The callback receives:

{
    "query": {...},
    "items": [
        {"id": 1, "score": 0.91, "field": {...}},
    ],
}

It may return ordered IDs, (id, score) pairs, a score array aligned with input items, or a {id: score} mapping.

def rerank(payload):
    query_text = payload["query"].get("text", "")
    scores = []
    for item in payload["items"]:
        title = (item["field"] or {}).get("title", "")
        scores.append((item["id"], 1.0 if query_text in title else 0.0))
    return scores

result = collection.hybrid_search(
    vector=query,
    text="vector",
    text_fields=["title"],
    k=20,
    reranker=rerank,
    rerank_k=5,
    return_fields=True,
)

Set rerank_with_fields=True when the reranker needs fields but the final result does not need to return them.

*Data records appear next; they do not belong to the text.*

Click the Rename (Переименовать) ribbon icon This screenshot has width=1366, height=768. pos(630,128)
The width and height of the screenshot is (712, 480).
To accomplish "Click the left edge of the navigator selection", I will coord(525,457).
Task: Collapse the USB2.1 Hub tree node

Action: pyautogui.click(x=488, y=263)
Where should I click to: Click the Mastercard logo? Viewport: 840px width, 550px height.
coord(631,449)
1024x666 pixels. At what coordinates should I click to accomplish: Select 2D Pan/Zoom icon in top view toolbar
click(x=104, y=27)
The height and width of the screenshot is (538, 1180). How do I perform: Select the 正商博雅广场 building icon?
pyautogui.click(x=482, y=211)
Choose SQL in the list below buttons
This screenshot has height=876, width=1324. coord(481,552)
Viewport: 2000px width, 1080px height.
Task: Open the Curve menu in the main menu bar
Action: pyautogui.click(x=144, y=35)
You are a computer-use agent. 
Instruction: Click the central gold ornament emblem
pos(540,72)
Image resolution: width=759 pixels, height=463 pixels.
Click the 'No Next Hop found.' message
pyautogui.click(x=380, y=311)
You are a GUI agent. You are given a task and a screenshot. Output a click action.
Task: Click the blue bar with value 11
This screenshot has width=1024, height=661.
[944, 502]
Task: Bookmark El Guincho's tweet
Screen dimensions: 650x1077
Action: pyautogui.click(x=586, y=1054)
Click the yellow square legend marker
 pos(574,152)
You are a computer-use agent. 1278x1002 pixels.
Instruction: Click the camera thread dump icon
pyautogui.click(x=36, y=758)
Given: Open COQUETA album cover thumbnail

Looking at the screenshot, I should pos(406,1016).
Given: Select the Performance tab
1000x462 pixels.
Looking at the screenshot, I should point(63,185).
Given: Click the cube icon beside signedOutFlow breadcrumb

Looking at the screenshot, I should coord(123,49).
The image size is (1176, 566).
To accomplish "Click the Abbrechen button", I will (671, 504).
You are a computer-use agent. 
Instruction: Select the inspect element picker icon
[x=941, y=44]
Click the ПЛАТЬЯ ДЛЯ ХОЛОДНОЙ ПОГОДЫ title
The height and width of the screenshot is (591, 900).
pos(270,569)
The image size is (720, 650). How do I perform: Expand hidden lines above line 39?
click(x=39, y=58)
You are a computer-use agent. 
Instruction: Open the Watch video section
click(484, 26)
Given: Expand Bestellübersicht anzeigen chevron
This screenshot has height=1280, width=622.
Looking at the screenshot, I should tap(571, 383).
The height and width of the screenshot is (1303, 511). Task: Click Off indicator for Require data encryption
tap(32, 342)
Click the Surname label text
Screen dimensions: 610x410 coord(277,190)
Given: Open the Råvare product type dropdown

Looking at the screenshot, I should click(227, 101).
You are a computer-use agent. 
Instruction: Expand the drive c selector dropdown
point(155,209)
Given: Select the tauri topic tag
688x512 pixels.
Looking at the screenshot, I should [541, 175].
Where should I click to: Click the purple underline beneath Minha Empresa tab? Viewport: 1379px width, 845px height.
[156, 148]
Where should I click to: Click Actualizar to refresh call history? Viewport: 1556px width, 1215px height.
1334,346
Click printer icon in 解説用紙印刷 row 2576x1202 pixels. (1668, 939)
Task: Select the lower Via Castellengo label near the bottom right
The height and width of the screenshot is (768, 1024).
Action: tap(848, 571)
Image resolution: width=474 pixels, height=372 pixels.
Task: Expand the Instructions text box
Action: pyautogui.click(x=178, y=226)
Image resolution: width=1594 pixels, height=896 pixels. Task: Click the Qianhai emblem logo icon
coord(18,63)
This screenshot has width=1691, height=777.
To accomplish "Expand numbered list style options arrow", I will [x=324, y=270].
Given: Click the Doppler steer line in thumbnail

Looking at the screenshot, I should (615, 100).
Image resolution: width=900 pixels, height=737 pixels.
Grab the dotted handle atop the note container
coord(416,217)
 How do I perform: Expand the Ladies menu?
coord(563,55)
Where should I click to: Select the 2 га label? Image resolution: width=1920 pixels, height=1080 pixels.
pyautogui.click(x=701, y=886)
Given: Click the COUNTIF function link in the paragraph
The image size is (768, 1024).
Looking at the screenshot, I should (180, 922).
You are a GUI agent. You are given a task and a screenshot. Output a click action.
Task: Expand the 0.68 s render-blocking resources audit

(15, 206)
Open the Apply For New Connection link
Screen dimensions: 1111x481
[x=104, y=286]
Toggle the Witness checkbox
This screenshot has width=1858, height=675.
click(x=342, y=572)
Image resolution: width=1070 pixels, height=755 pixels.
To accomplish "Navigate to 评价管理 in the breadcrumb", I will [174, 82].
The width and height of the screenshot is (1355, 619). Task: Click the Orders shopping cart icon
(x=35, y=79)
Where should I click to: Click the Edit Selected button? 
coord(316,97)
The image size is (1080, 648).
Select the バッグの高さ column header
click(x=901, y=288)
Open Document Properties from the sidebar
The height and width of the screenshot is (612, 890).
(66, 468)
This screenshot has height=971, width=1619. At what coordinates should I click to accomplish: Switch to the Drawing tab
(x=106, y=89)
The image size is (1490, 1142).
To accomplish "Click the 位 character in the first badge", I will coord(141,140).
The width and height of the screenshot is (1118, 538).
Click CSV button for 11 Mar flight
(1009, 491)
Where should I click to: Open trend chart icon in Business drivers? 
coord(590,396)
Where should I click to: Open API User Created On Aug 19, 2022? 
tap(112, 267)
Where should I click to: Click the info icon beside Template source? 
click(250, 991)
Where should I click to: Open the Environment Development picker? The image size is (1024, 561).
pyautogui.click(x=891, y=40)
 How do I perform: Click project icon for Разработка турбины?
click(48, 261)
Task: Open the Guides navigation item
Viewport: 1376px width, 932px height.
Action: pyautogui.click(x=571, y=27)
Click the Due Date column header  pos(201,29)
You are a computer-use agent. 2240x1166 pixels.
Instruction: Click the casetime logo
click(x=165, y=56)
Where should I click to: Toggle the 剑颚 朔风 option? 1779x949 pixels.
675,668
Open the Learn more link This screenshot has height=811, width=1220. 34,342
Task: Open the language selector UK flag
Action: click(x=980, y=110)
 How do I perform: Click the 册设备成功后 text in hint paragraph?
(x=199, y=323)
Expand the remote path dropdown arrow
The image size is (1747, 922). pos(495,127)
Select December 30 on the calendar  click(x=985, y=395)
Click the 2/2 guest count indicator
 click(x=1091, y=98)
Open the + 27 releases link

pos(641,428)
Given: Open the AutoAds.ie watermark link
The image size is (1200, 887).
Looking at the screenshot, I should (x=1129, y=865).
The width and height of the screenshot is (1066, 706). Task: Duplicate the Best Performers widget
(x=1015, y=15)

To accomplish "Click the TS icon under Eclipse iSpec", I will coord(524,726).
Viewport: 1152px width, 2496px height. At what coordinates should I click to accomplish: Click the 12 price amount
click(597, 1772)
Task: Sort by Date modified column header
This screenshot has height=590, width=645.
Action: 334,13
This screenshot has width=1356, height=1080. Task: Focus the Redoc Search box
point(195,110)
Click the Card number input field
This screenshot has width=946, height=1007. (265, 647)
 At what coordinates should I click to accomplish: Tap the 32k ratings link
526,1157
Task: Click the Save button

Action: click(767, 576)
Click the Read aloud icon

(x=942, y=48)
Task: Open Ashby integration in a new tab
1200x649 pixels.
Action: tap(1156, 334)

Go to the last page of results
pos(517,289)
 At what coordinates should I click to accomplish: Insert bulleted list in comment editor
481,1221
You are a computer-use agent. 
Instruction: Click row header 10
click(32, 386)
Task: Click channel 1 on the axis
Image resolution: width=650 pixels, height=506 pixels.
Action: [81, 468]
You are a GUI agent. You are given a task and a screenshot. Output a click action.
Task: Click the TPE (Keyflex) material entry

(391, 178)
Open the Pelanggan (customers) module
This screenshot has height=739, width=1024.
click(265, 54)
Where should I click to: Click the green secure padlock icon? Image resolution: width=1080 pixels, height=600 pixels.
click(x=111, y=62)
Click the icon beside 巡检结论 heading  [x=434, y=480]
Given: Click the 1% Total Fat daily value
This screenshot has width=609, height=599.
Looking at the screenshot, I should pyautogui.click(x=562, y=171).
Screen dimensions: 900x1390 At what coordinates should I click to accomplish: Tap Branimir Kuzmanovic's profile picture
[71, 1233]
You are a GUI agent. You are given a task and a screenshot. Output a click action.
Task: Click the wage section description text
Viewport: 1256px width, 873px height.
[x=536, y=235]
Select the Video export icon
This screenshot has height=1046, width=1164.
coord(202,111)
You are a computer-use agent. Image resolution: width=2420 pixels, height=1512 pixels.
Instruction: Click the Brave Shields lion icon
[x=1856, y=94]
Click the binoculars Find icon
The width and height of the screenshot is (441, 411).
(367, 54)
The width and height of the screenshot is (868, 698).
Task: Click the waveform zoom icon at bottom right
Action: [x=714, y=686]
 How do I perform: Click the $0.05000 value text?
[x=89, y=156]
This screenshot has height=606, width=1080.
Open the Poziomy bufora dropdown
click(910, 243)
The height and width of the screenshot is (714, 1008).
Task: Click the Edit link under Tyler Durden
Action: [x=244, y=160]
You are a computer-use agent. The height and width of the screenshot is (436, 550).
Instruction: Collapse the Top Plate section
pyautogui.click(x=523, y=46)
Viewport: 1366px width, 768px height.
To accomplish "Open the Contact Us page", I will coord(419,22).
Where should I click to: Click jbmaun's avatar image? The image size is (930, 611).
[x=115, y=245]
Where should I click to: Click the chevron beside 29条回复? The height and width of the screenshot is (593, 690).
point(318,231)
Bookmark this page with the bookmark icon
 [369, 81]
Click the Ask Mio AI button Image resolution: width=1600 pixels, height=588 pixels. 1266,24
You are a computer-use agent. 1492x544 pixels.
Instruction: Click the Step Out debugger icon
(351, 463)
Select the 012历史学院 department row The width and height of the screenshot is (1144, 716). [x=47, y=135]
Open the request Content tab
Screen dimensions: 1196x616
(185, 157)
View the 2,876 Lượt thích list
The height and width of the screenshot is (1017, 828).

Search named vector fields

Named vector fields are searched with the same search() method and the vector_field parameter:

collection.create_vector_field("title_embedding", dim=2, metric="ip")
collection.add_named_vectors(
    "title_embedding",
    np.array([[0.8, 0.2], [0.7, 0.3], [0.1, 0.9]], dtype=np.float32),
    ids=[1, 2, 3],
)
collection.build_index("FLAT", field_name="title_embedding")
collection.commit()

title_result = collection.search(
    [0.75, 0.25],
    k=2,
    vector_field="title_embedding",
    return_fields=True,
)
print(title_result.to_list())

The where filter still uses metadata fields from the same IDs.

Search checklist

  • Build a flat index first and verify known queries.
  • Choose the metric that matches your embeddings.
  • Add where filters for tenant, language, visibility, category, and date.
  • Use return_fields=False in hot paths unless fields are needed immediately.
  • Use search_profile() to debug slow or surprising searches.
  • Use text or hybrid search when exact terms matter.
  • Use a reranker when final ordering requires a stronger model or business rules.